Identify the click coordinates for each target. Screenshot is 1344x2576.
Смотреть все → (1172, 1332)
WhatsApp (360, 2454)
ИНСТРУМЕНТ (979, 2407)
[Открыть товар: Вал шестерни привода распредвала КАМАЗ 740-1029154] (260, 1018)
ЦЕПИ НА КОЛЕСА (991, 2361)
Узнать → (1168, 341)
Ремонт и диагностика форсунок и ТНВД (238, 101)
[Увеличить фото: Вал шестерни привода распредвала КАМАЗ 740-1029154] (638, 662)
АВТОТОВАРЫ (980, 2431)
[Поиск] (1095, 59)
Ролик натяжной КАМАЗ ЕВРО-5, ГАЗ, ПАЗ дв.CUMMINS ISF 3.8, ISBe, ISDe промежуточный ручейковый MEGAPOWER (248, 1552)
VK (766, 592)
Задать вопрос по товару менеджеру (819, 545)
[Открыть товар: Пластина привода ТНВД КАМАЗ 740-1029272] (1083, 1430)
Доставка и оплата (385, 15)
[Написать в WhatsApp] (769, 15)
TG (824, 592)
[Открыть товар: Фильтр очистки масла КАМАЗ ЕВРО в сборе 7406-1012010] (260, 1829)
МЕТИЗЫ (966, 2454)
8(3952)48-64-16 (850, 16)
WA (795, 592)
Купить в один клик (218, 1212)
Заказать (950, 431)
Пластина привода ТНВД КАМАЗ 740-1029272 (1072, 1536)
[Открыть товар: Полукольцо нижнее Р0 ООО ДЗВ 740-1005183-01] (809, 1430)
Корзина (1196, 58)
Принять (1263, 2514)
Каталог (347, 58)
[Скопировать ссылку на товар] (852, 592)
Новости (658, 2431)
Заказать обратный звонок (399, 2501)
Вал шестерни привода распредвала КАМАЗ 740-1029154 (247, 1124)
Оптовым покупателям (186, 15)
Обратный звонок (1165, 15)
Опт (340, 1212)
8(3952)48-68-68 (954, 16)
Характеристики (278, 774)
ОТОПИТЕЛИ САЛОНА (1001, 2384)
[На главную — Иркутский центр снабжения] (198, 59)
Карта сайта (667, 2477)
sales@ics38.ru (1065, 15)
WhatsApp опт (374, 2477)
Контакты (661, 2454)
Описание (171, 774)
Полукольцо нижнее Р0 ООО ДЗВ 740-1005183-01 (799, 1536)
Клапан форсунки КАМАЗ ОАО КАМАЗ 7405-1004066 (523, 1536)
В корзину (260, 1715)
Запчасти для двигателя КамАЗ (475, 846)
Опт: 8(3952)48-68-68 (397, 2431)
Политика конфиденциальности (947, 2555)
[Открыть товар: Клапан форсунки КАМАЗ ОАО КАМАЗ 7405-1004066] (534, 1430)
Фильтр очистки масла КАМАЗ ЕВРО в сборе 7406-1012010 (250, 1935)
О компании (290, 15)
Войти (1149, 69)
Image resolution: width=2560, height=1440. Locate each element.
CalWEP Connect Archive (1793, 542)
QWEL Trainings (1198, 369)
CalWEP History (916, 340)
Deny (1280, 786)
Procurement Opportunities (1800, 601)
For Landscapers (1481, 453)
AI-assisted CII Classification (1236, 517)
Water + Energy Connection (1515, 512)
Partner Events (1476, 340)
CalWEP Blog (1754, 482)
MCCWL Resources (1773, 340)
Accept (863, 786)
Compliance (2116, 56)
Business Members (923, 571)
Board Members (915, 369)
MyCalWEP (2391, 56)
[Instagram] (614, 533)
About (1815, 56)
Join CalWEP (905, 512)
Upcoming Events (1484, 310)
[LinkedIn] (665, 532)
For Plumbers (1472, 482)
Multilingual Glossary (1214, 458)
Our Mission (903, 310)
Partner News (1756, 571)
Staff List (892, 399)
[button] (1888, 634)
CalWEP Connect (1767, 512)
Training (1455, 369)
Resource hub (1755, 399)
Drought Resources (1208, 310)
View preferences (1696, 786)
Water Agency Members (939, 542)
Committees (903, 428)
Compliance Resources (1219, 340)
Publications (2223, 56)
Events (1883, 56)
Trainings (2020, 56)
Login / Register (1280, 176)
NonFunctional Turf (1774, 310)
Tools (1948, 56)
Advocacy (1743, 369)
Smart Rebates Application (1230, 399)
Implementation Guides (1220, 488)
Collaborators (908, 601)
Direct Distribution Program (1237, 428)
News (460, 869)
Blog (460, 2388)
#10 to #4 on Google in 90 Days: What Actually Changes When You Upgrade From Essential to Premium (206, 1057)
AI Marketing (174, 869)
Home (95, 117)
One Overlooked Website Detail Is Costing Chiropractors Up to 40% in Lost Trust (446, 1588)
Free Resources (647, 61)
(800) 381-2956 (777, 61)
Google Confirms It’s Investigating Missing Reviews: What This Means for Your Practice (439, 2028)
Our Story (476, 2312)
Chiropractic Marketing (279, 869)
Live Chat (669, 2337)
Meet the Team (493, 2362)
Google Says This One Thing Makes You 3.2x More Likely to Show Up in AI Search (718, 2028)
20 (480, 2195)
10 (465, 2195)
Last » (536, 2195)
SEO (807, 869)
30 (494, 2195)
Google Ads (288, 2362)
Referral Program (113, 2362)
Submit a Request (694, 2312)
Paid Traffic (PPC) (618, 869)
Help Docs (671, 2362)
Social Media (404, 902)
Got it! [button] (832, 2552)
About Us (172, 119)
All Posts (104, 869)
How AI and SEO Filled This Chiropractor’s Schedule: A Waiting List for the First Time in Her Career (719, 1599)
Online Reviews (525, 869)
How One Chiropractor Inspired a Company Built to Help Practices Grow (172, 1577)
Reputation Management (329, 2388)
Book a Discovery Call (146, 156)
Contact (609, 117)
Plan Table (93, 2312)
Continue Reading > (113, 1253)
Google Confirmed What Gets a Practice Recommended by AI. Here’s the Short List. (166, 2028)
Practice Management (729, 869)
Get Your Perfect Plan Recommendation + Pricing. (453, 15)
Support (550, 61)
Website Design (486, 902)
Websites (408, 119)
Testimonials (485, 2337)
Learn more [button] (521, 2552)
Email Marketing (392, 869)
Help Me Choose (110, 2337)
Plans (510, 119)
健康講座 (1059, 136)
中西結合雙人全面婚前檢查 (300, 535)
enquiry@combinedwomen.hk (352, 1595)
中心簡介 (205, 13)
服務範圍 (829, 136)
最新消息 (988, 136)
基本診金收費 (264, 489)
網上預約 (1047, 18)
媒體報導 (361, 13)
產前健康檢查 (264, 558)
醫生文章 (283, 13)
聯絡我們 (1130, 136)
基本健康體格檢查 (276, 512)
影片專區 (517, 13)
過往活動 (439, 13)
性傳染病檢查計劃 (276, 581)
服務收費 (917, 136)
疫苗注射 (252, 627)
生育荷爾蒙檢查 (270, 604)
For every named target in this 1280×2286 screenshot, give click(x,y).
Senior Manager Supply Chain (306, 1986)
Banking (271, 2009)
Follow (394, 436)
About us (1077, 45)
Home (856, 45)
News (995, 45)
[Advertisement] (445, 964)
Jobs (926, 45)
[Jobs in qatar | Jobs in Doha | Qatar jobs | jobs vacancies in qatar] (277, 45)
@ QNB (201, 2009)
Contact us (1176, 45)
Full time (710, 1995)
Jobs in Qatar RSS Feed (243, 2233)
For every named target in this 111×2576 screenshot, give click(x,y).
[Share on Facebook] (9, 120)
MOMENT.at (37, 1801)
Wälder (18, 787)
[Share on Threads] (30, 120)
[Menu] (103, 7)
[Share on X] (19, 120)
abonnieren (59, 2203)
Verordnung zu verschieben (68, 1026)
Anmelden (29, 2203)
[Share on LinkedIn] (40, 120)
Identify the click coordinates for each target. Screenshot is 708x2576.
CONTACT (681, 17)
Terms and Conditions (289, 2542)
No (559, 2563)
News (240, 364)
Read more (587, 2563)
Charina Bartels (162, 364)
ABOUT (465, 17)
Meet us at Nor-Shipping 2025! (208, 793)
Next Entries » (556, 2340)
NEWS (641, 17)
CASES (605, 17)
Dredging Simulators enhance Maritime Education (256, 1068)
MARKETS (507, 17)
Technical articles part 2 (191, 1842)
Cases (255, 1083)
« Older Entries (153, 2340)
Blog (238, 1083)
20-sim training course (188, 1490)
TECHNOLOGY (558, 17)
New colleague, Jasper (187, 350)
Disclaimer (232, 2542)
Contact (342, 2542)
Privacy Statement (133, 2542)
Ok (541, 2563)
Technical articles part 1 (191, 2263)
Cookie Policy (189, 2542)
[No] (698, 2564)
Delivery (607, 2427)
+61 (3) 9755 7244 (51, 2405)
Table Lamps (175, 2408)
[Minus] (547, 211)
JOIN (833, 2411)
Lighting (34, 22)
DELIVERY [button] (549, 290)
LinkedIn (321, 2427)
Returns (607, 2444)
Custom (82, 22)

### WHAT IS BEING ASKED
Of the entries above, repeat exactly the lines between the line with "10 (465, 2195)" and the line with "Email Marketing (392, 869)", inclusive, and no others.

### RESULT BELOW
10 (465, 2195)
Last » (536, 2195)
SEO (807, 869)
30 (494, 2195)
Google Ads (288, 2362)
Referral Program (113, 2362)
Submit a Request (694, 2312)
Paid Traffic (PPC) (618, 869)
Help Docs (671, 2362)
Social Media (404, 902)
Got it! [button] (832, 2552)
About Us (172, 119)
All Posts (104, 869)
How AI and SEO Filled This Chiropractor’s Schedule: A Waiting List for the First Time in Her Career (719, 1599)
Online Reviews (525, 869)
How One Chiropractor Inspired a Company Built to Help Practices Grow (172, 1577)
Reputation Management (329, 2388)
Book a Discovery Call (146, 156)
Contact (609, 117)
Plan Table (93, 2312)
Continue Reading > (113, 1253)
Google Confirmed What Gets a Practice Recommended by AI. Here’s the Short List. (166, 2028)
Practice Management (729, 869)
Get Your Perfect Plan Recommendation + Pricing. (453, 15)
Support (550, 61)
Website Design (486, 902)
Websites (408, 119)
Testimonials (485, 2337)
Learn more [button] (521, 2552)
Email Marketing (392, 869)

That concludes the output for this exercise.